▸ **What you need to do**: Would you return the lines that run from the start of the data below to the line with "Accept All Cookies (815, 2557)", both included, exactly as written and without pictures?

--- Provided information Enclosed Below ---

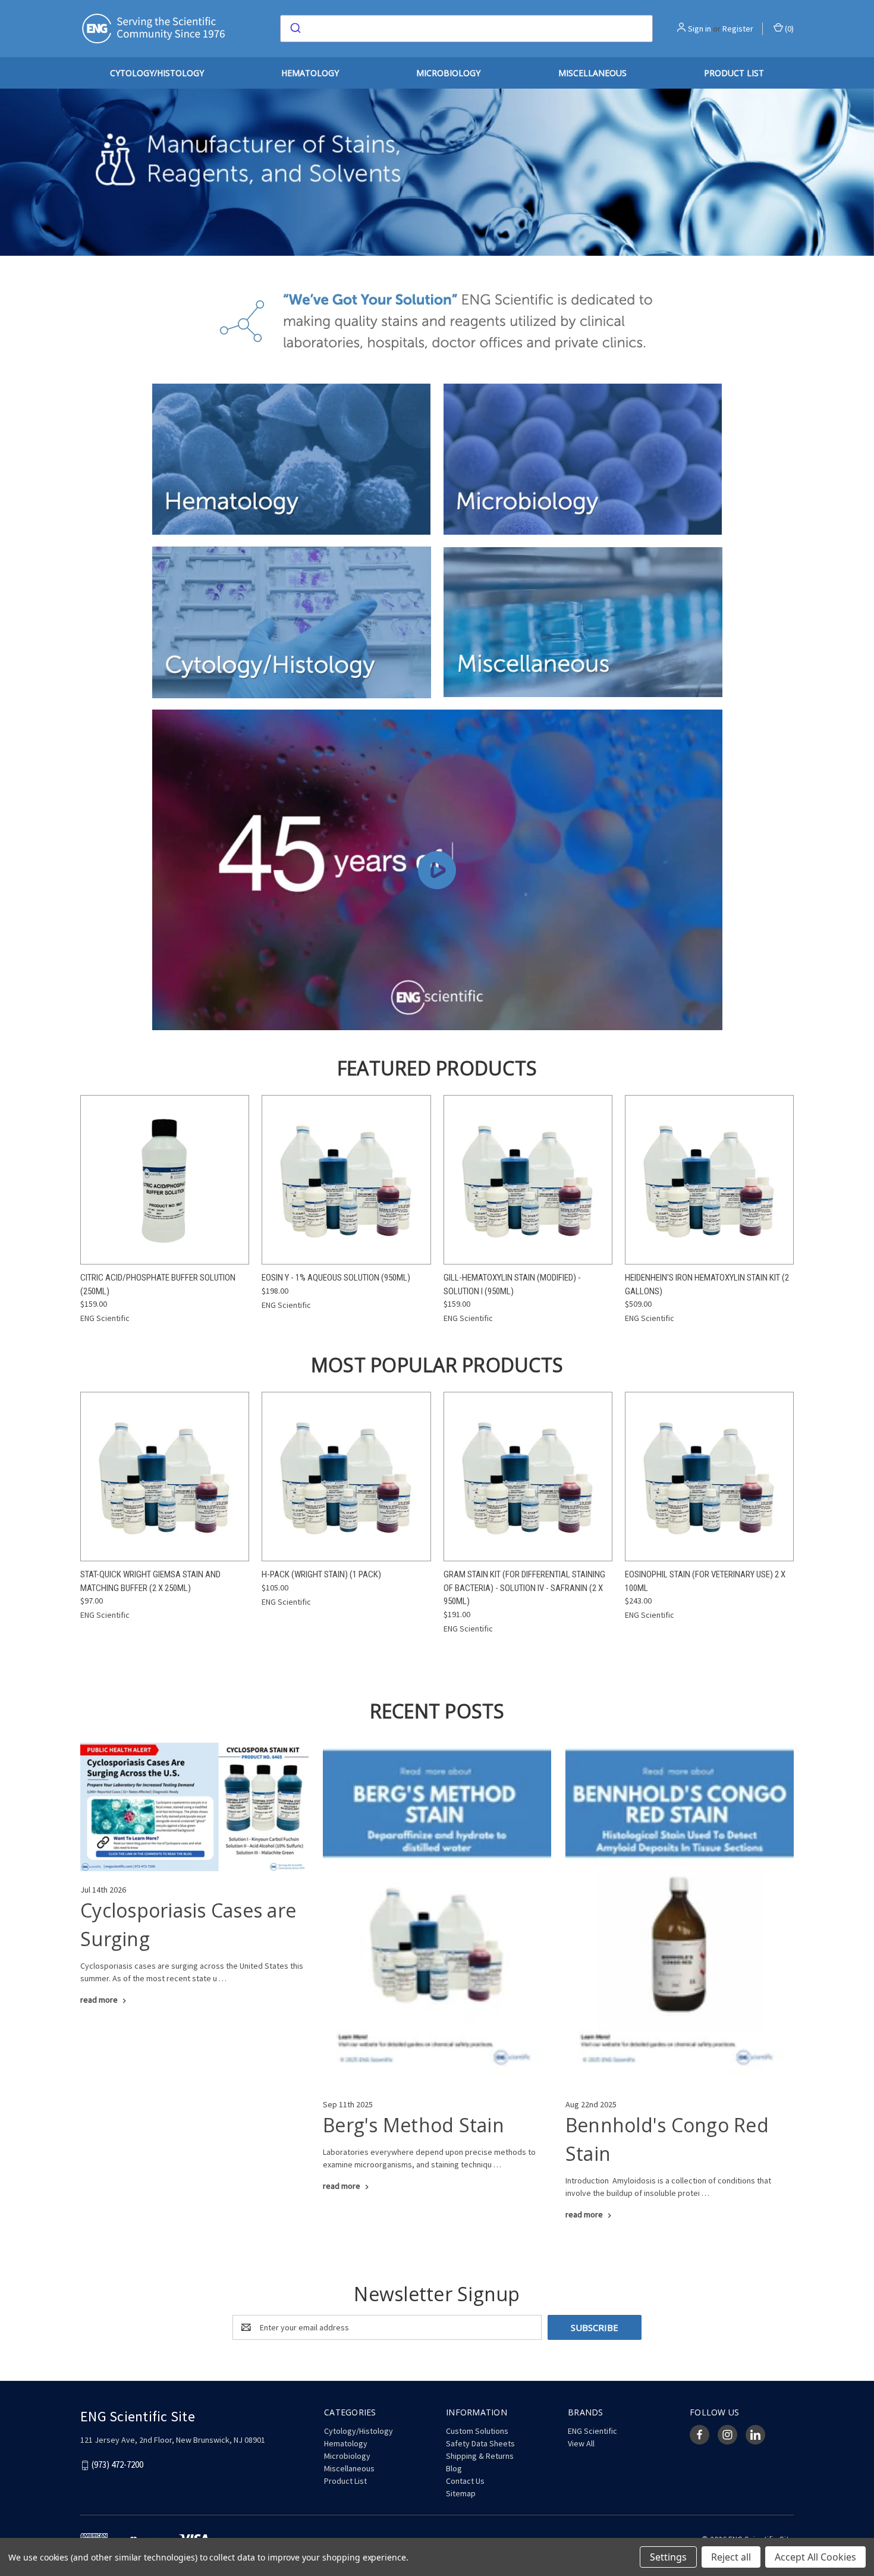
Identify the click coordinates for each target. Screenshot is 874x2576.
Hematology (310, 73)
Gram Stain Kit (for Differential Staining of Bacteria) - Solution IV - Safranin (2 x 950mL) (524, 1588)
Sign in (699, 28)
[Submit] (295, 28)
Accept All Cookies (815, 2557)
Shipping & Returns (480, 2456)
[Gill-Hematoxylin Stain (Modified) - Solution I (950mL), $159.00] (528, 1179)
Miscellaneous (592, 73)
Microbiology (448, 73)
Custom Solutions (477, 2431)
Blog (454, 2468)
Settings (668, 2557)
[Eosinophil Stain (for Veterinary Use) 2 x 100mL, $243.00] (709, 1476)
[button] (291, 459)
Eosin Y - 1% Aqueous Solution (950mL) (336, 1277)
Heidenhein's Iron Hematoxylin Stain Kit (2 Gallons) (707, 1284)
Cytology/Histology (157, 73)
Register (737, 28)
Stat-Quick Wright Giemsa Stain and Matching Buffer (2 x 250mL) (150, 1581)
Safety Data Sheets (480, 2443)
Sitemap (461, 2493)
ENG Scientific (592, 2431)
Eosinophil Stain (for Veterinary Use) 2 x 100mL (705, 1581)
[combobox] (466, 28)
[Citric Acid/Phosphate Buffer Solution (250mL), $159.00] (165, 1179)
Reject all (731, 2557)
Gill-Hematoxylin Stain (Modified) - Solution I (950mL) (512, 1284)
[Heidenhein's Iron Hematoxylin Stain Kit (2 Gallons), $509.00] (709, 1179)
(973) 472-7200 (117, 2465)
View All (581, 2443)
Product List (734, 73)
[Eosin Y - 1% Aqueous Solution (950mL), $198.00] (346, 1179)
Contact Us (465, 2480)
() (788, 28)
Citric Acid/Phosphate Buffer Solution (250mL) (157, 1284)
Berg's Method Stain (413, 2125)
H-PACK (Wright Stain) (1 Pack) (321, 1574)
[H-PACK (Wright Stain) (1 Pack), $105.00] (346, 1476)
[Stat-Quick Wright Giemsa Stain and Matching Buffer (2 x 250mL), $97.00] (165, 1476)
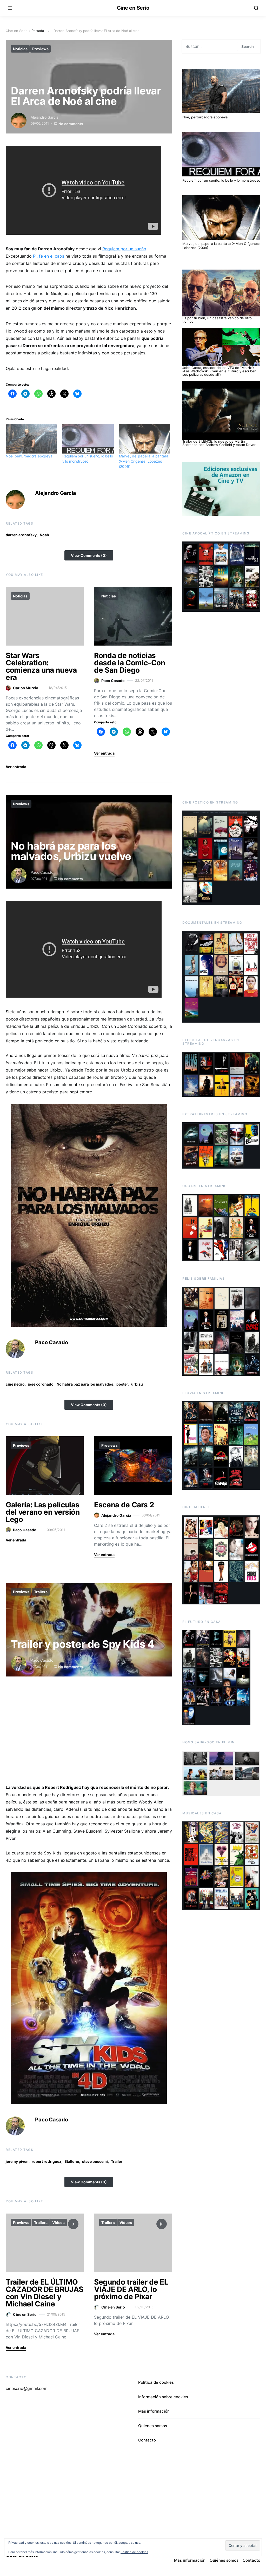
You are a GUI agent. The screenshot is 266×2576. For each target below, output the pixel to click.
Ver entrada (16, 766)
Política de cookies (156, 2382)
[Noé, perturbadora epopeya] (31, 439)
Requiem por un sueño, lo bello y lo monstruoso (221, 180)
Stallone (71, 2161)
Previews (40, 49)
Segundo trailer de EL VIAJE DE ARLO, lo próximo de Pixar (131, 2289)
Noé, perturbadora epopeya (29, 456)
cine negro (15, 1384)
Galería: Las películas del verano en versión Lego (43, 1512)
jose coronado (41, 1384)
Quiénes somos (152, 2425)
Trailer (116, 2161)
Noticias (20, 49)
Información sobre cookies (163, 2396)
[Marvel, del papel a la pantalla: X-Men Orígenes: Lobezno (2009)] (144, 439)
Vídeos (58, 2222)
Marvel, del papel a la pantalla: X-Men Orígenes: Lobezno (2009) (144, 461)
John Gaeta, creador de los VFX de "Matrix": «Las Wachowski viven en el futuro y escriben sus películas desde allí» (219, 371)
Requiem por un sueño (124, 248)
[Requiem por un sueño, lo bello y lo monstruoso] (88, 439)
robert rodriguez (46, 2161)
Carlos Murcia (25, 688)
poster (122, 1384)
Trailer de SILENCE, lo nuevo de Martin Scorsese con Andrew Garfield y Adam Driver (219, 443)
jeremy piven (17, 2161)
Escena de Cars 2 (124, 1504)
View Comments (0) (89, 555)
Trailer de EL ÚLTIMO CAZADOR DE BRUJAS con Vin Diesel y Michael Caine (44, 2293)
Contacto (147, 2440)
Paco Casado (113, 680)
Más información (154, 2411)
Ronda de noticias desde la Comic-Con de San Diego (129, 662)
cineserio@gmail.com (27, 2388)
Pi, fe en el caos (48, 256)
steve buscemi (95, 2161)
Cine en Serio (133, 8)
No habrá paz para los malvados (85, 1384)
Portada (37, 31)
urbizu (137, 1384)
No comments (70, 124)
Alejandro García (44, 117)
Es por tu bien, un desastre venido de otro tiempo (217, 319)
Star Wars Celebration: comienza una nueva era (41, 666)
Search (247, 46)
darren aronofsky (21, 535)
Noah (44, 535)
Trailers (41, 1592)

--- End of Enclosed Provided information ---

▸ **Response for this exercise**:
Identify the click coordinates for each target. Screenshot is 874x2576.
Hematology (310, 73)
Gram Stain Kit (for Differential Staining of Bacteria) - Solution IV - Safranin (2 x 950mL) (524, 1588)
Sign in (699, 28)
[Submit] (295, 28)
Accept All Cookies (815, 2557)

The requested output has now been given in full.